=== THE DATA ===
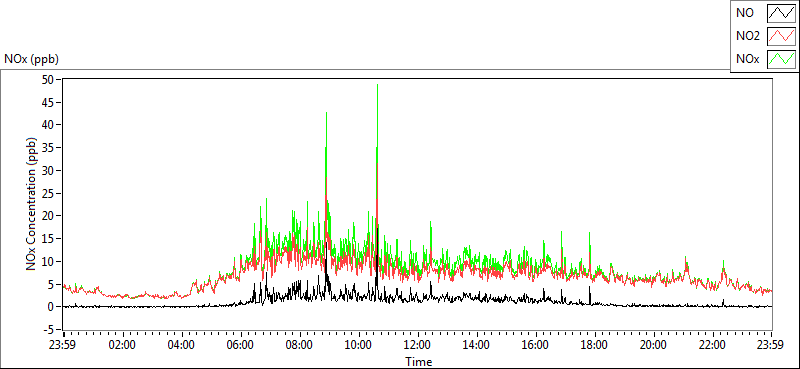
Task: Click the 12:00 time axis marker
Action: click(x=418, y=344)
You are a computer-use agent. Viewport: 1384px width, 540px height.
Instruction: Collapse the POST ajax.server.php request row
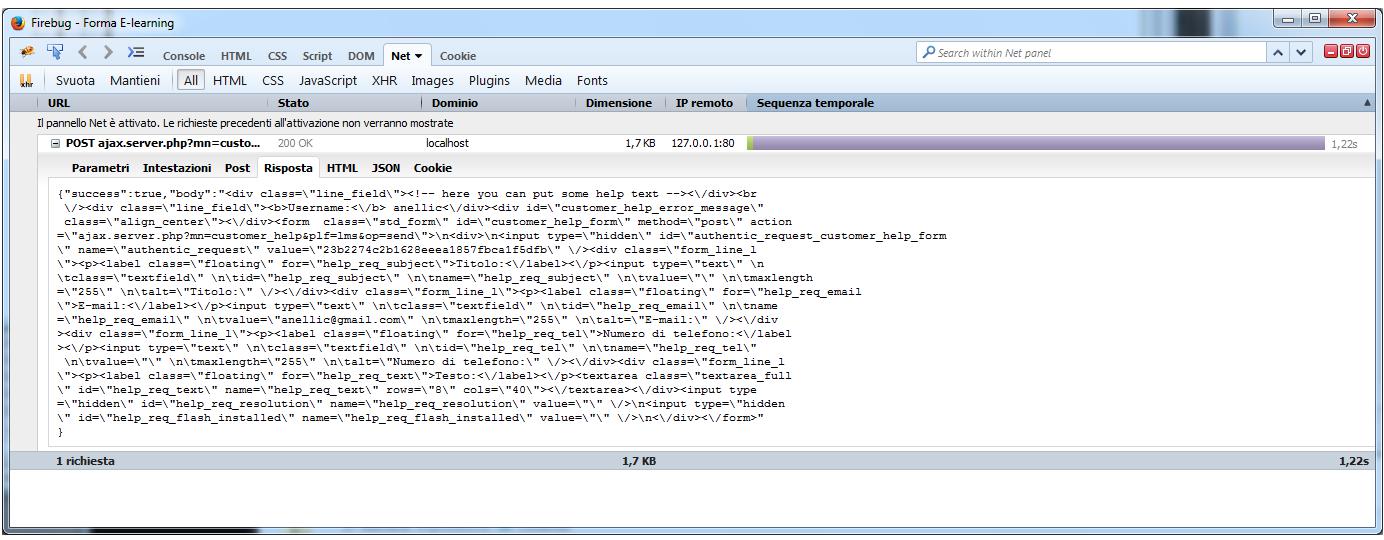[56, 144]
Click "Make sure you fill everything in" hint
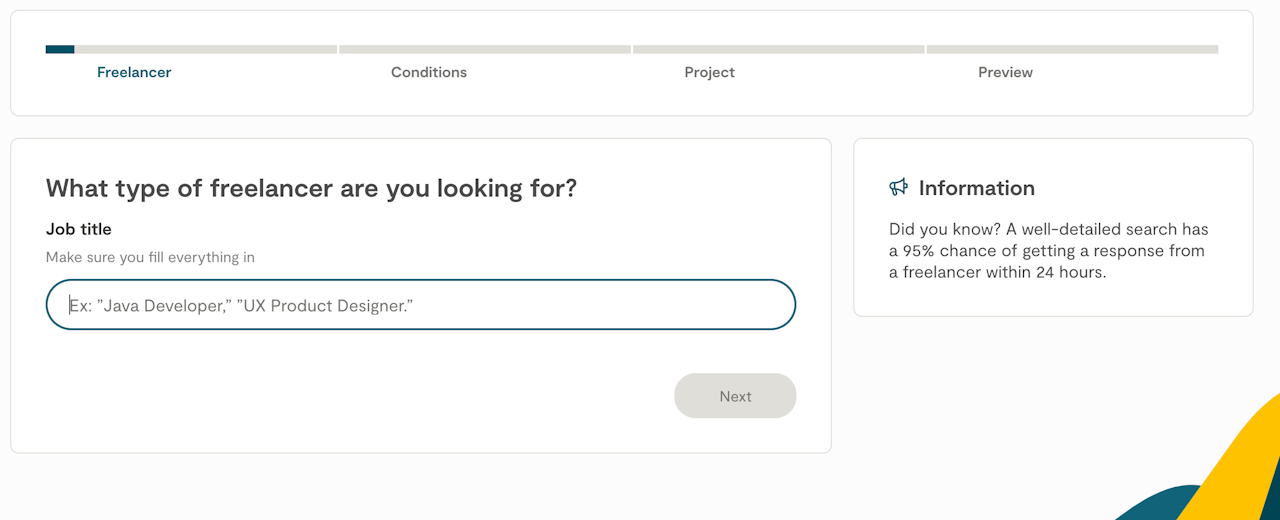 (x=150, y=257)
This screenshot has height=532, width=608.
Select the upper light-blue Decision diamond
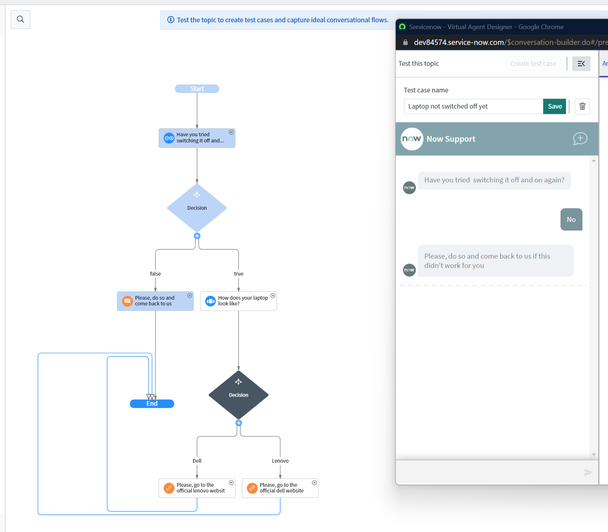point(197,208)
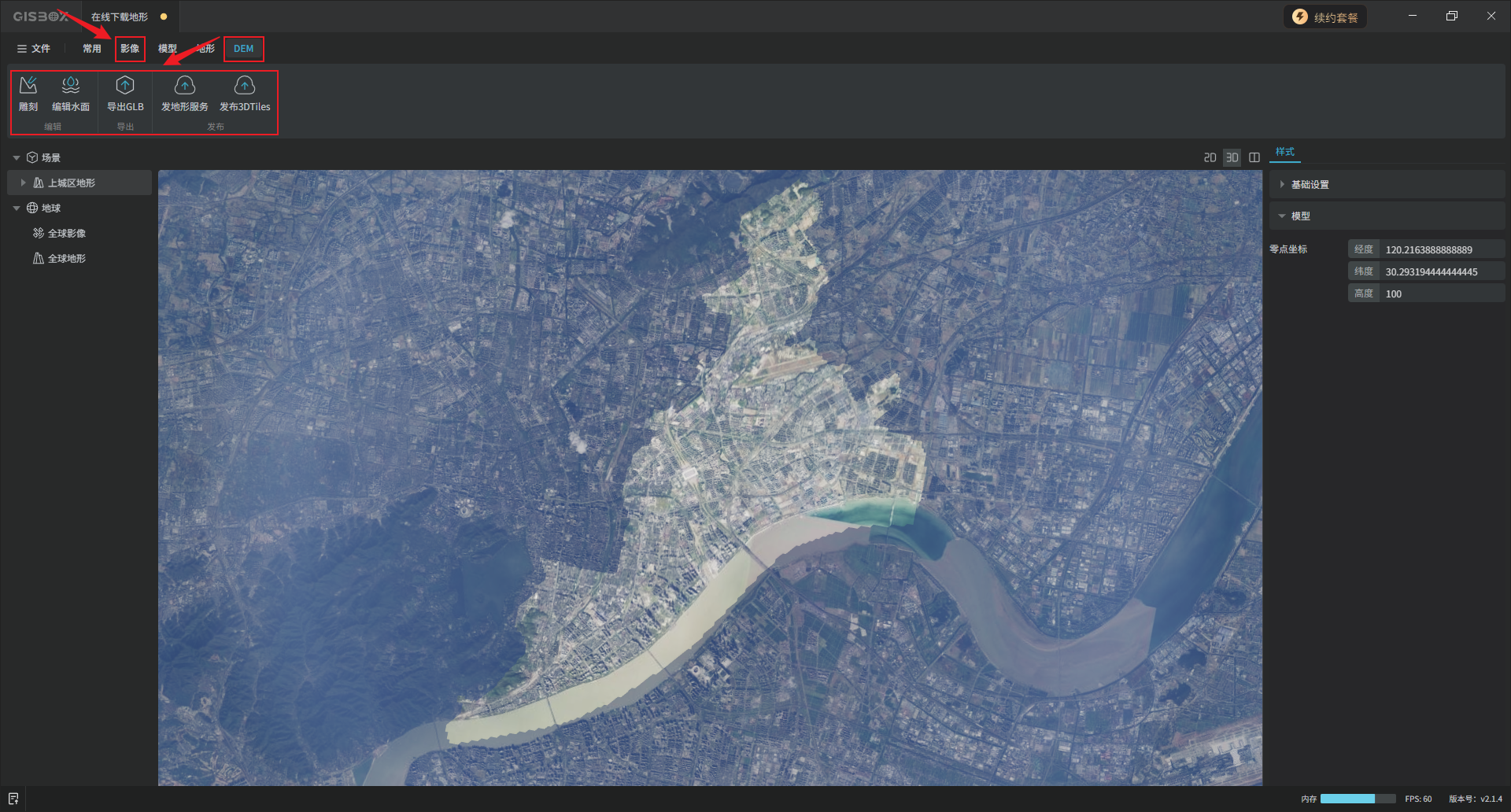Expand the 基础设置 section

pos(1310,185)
===
→ TO BE DONE
Reproduce the data word for word, from the line that contains "sure you fill" through the end of the data, without including the pictures.

→ EXPECTED ANSWER
Click "Make sure you fill everything in" hint
 (x=150, y=257)
This screenshot has height=532, width=608.
Select the upper light-blue Decision diamond
point(197,208)
Expand the 基础设置 section

pos(1310,185)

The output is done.